** Opening Data under study block **
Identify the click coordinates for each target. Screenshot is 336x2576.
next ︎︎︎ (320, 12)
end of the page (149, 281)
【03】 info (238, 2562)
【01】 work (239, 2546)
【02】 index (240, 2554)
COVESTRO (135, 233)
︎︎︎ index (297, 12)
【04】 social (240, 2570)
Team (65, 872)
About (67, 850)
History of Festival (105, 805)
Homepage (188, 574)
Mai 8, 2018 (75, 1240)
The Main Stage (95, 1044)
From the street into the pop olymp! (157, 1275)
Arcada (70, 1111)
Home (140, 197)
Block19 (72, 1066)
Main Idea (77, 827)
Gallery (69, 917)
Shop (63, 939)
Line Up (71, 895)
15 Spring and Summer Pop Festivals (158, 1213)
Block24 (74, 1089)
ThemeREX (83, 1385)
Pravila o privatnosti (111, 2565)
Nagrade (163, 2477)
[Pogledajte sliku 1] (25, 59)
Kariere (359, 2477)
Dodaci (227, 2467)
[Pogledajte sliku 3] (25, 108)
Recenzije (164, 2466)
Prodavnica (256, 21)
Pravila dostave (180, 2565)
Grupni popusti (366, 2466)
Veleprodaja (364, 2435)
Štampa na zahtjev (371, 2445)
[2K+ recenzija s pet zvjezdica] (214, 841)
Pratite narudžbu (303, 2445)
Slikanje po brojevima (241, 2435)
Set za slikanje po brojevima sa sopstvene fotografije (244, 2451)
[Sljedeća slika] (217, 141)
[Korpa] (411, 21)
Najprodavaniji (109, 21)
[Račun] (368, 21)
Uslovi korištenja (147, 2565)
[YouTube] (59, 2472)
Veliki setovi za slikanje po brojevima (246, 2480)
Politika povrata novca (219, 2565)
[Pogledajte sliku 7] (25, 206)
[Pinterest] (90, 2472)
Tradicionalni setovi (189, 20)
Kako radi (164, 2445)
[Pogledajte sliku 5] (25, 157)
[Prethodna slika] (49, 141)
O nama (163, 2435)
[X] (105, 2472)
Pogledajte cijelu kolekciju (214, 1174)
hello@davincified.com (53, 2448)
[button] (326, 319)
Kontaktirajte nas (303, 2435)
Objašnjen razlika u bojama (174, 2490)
** Closing Data under study block **
- Task goal
What is needed is an exact copy of the lines above, from the one containing "Prodavnica (256, 21)" through the one containing "[YouTube] (59, 2472)", with nothing added.

- Worked solution
Prodavnica (256, 21)
Pravila dostave (180, 2565)
Grupni popusti (366, 2466)
Veleprodaja (364, 2435)
Štampa na zahtjev (371, 2445)
[2K+ recenzija s pet zvjezdica] (214, 841)
Pratite narudžbu (303, 2445)
Slikanje po brojevima (241, 2435)
Set za slikanje po brojevima sa sopstvene fotografije (244, 2451)
[Sljedeća slika] (217, 141)
[Korpa] (411, 21)
Najprodavaniji (109, 21)
[Račun] (368, 21)
Uslovi korištenja (147, 2565)
[YouTube] (59, 2472)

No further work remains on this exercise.